## TASK BRIEF:
An exact copy of the entries is required, excluding any pictures.

## INFORMATION PROVIDED:

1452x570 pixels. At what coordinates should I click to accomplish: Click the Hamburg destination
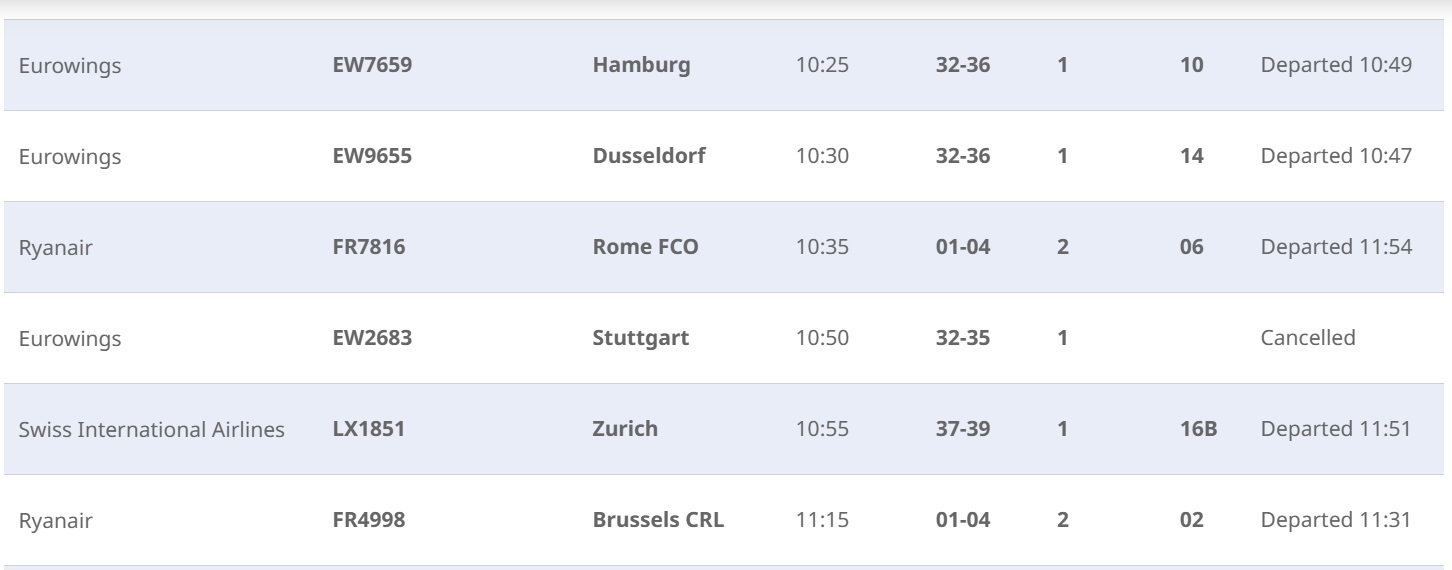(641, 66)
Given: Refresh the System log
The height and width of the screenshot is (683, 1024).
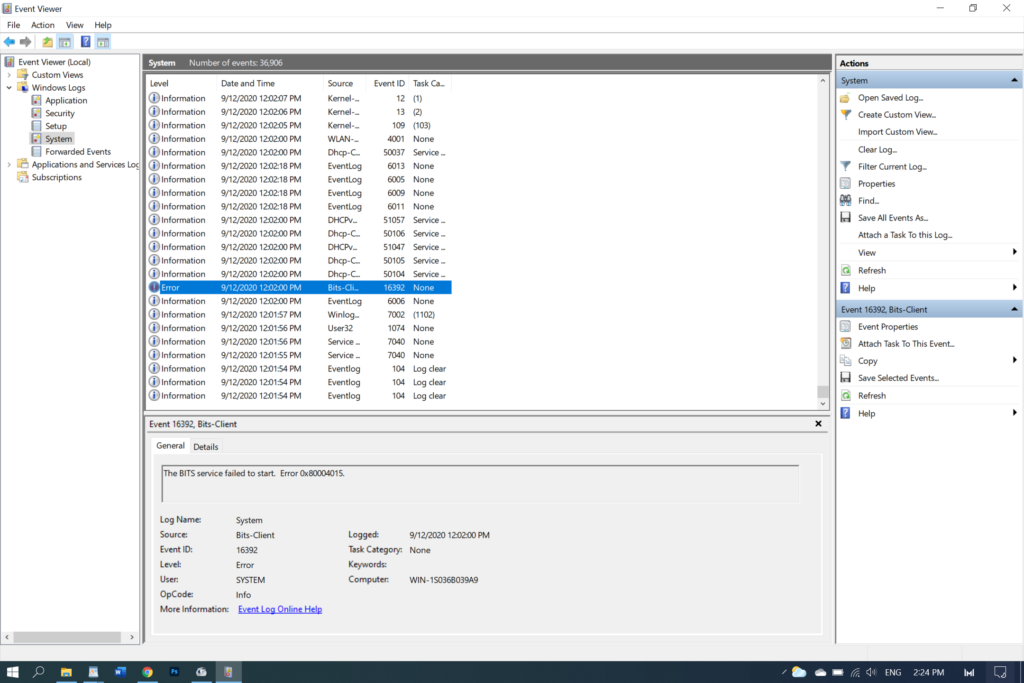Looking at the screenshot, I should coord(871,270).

## EXERCISE SOLUTION:
1452x570 pixels. At what coordinates should I click to accomplish: Click the Hamburg destination
(641, 66)
Given: Refresh the System log
The height and width of the screenshot is (683, 1024).
Looking at the screenshot, I should coord(871,270).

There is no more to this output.